[Stored records]
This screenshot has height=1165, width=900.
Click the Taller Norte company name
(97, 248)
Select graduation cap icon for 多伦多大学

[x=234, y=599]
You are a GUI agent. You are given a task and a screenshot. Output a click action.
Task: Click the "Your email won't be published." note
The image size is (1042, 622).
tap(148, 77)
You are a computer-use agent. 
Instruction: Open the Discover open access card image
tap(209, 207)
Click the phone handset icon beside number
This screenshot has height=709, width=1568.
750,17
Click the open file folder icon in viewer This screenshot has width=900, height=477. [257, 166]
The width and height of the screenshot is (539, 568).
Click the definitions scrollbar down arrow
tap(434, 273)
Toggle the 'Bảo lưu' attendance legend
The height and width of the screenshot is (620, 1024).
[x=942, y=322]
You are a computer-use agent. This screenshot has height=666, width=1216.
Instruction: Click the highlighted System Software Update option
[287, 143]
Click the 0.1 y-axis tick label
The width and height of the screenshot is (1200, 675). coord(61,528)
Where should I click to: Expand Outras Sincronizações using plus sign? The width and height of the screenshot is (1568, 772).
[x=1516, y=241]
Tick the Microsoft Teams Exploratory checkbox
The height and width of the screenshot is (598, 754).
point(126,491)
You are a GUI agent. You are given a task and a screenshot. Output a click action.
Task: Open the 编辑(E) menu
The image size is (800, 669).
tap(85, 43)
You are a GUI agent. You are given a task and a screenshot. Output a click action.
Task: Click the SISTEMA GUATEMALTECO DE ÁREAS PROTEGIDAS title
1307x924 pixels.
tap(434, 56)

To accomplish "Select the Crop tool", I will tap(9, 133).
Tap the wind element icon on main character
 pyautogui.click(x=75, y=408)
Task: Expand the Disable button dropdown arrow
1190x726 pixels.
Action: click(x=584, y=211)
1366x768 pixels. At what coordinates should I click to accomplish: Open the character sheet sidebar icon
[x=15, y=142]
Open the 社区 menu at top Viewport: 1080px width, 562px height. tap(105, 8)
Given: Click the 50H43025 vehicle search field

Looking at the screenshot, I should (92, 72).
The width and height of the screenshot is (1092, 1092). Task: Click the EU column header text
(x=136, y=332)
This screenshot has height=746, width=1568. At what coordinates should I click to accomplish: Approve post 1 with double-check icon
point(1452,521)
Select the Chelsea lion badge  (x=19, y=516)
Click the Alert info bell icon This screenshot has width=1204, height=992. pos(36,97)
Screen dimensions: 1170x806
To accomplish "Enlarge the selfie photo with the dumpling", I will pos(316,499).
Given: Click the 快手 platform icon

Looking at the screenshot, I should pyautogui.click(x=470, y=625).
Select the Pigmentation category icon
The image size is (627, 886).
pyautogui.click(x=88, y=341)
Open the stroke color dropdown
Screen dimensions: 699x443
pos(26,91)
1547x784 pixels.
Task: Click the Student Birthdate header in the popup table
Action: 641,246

* WHAT THE TASK ASKS: Look through the entries above; find each line with the word "menu" and copy it.

* YOUR SOLUTION:
Task: Open the 编辑(E) menu
Open the 社区 menu at top Viewport: 1080px width, 562px height. tap(105, 8)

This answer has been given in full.